# [Reading text]
- Is this an AI tool or a rules engine?
- It's a rules engine, deliberately. Every signal it measures is auditable — you can see exactly why your CV scored where it did, in plain English. Unlike LLM-based CV reviewers, the tool does not hallucinate, does not cost per use, and does not send your CV to any external AI service. Your CV stays in your browser. The trade-off: rules can spot pattern-level issues (missing keywords, weak verbs, absent metrics) but can't judge the persuasiveness of a sentence. For that, run the result by a human.
- How is the recruiter calibration applied?
- The signal weights and the score-to-probability mapping reflect what Alex flags in real shortlist decisions: keyword match dominates (recruiters scan for JD terms first), bullet quality and seniority match come next (because they decide whether the CV survives the second read), and length / buzzwords / completeness round out the screen. Below 35% the verdict is 'CV will be filtered'; 35–55% is 'borderline — slow week yes, busy week no'; 55–75% is 'strong — would shortlist on most weeks'; above 75% is 'excellent — shortlist on any week'. These bands are calibrated from Alex's UK placement data, not generic ATS thresholds.
- Does the tool match what an actual UK ATS would do?
- Partially. UK ATS systems (Workday, Greenhouse, Oleeo, SuccessFactors, Trac for NHS) all do keyword matching as the first cut, which this tool replicates faithfully. Where the tool goes beyond an ATS: it scores bullet writing quality, flags buzzwords, and applies a recruiter calibration that an ATS does not. Where it falls short of an ATS: it does not parse PDF formatting, table structures, or font/heading anomalies that some ATS struggle with. Paste the plain CV text and the keyword/quality scoring will be accurate.

# [Required actions]
- A) Can you restate the paragraph of the CV tool FAQ that begins "The signal weights and the score-to-probability mapping" as a short list that keeps its main facts?
- B) Could you return the passage of the CV tool FAQ starting with "- It's a rules" and going on through "by a human.", word for word?
Work from the CV tool FAQ alone.

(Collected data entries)

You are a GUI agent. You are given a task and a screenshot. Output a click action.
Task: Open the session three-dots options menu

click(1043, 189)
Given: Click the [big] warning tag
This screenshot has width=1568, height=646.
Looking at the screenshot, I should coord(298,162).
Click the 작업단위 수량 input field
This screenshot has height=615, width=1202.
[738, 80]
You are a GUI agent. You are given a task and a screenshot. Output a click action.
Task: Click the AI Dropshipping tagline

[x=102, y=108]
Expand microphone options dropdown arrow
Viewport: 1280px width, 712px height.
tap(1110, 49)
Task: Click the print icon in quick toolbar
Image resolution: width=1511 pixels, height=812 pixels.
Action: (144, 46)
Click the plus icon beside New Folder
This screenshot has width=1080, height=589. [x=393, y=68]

# [Solutions per task]
- A)
- The signal weights and the score-to-probability mapping reflect what Alex flags in real shortlist decisions.
- Keyword match dominates, because recruiters scan for JD terms first.
- Bullet quality and seniority match come next, because they decide whether the CV survives the second read.
- Length, buzzwords and completeness round out the screen.
- Verdict bands:
  - Below 35%: "CV will be filtered."
  - 35–55%: borderline ("slow week yes, busy week no").
  - 55–75%: strong ("would shortlist on most weeks").
  - Above 75%: excellent ("shortlist on any week").
- The bands are calibrated from Alex's UK placement data, not generic ATS thresholds.

- B)
- It's a rules engine, deliberately. Every signal it measures is auditable — you can see exactly why your CV scored where it did, in plain English. Unlike LLM-based CV reviewers, the tool does not hallucinate, does not cost per use, and does not send your CV to any external AI service. Your CV stays in your browser. The trade-off: rules can spot pattern-level issues (missing keywords, weak verbs, absent metrics) but can't judge the persuasiveness of a sentence. For that, run the result by a human.